Advertisement

Facing the Past After Living With Secrets

Share via
SPECIAL TO THE TIMES

The Sand Hills of northwestern Nebraska aren’t, in the usual sense, a poetic landscape. The soil is thin, the vegetation sparse, the climate an alternation of extremes: heat, cold, wind. The people in Jonis Agee’s fourth novel aren’t poetic either: hard-bitten ranch folk and hard-drinking Native Americans from nearby South Dakota reservations. Agee’s prose is coarse-grained, often clumsy, like clothes you’d wear to muck out stables, as if anything fancier would be an affectation.

Yet poetry can be found in “The Weight of Dreams,” along with the monotonous, slogging work and flashes of violence that make up Agee’s vision of life on the plains. It’s a poetry of observation, of detail. Mending a fence, treating an injured horse, rescuing cows from a blizzard, watching amateurs ride in a jumping competition, mingling in a ranch kitchen with couples whose unconscious gestures betray problems they’d never speak of--any of these, we think, could be described more economically but not with more knowledge and insight. Gradually the details accumulate; the vision takes hold of us.

*

Agee’s hero, Ty Bonte, flees the Sand Hills at 17, both sinned against and sinning. His younger brother, Ronnie, died at 8 in a tractor accident, after which the family was never the same. Ty’s rancher father, Ryder, retreated into a bottle, his mother to town. Between Ryder’s beatings and his mother’s coldness, Ty found solace only in back-breaking, mind-numbing work and in sprees with his friend Harney Rivers, a banker’s son. One night, the youths picked up a couple of reservation-bound drunks and nearly killed them. Harney, thanks to family connections, got off, but Ty, facing jail, lit out for Kansas.

Advertisement

Twenty years later, in traditional cowboy style, Ty has concealed his guilt and pain under a weather-roughened hide and a stoical reserve. He has bought a small spread and built up a business as a horse trader and trainer. Except for the caution he must exercise whenever his travels take him through Nebraska, he has put the past behind him, he thinks. But the past is waiting for him. Harney, still a sociopath--”wired wrong,” in plains parlance--has inherited his father’s bank and holds the mortgage on Ryder’s ranch. He has hired a crooked Minnesota trainer named Eddie to kill a failing race horse to collect the $150,000 insurance. And Eddie has dealings with Ty.

*

Dakota Carlisle, a young woman who left middle-class Iowa in hopes that the world of horse shows would be larger and freer, has grown disillusioned with Eddie. She sees Ty’s arrival, in Eddie’s absence, as a means of escape. She persuades him to take not only the doomed race horse--given a nagging, infected injury to make him seem uncontrollable--but also her own horse and herself. In Kansas, this alliance of convenience turns into romance.
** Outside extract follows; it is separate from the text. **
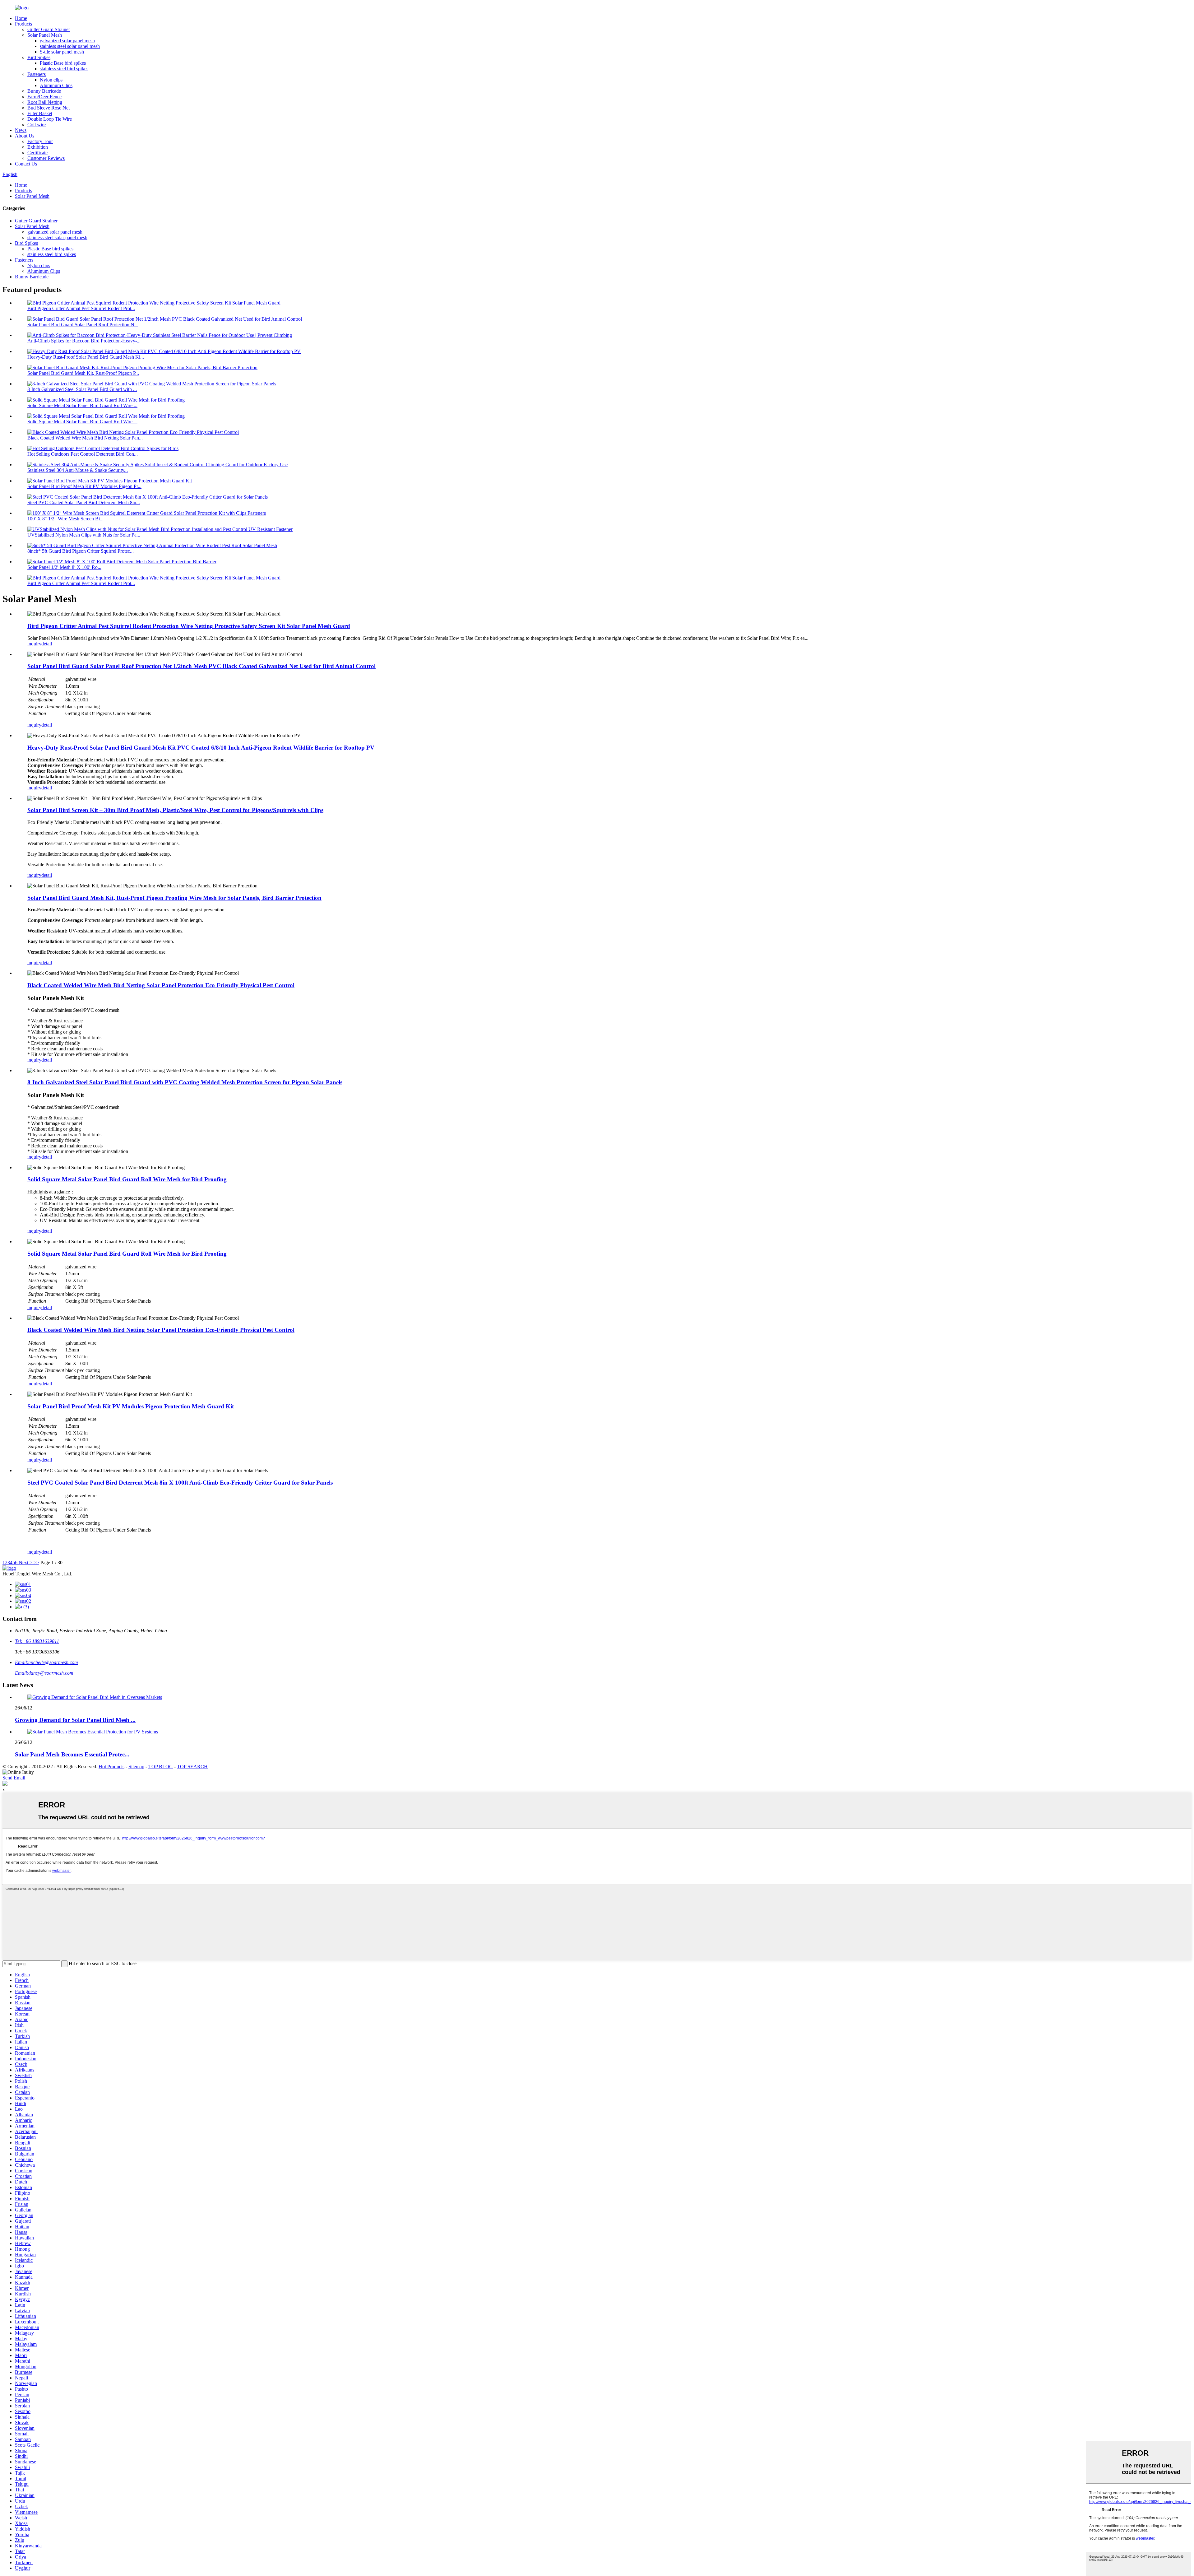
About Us (24, 135)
But it’s weighed down by the secrets both are carrying--and before long, Harney and Eddie show up to exact revenge.

This takes gruesome forms. Ty is stabbed in the chest with a pitchfork. The race horse is electrocuted. Agee describes these things as matter-of-factly as she describes scouring grease off the walls of a ranch house inhabited for 20 years by a bachelor, or tending to an old man dying of emphysema--for Ty, after he recovers, returns to the Sand Hills with Dakota to strike back at Harney, and this forces him, finally, to face the consequences of his youthful crime and to make some kind of peace with Ryder.

Advertisement

The plot of “The Weight of Dreams”--the criminal and legal aspects--is hard to follow at first, then resolves itself too neatly at the end. The underlying story, however--the relations among members of Ty’s family, the Bontes and their neighbors, whites and Native Americans--is surefootedly told. Neatness is less a virtue here than fidelity, and we believe in Agee’s people, in their mixed motives and unresolved conflicts and uncertain futures, just as we believe in the harsh and beautiful land they live in.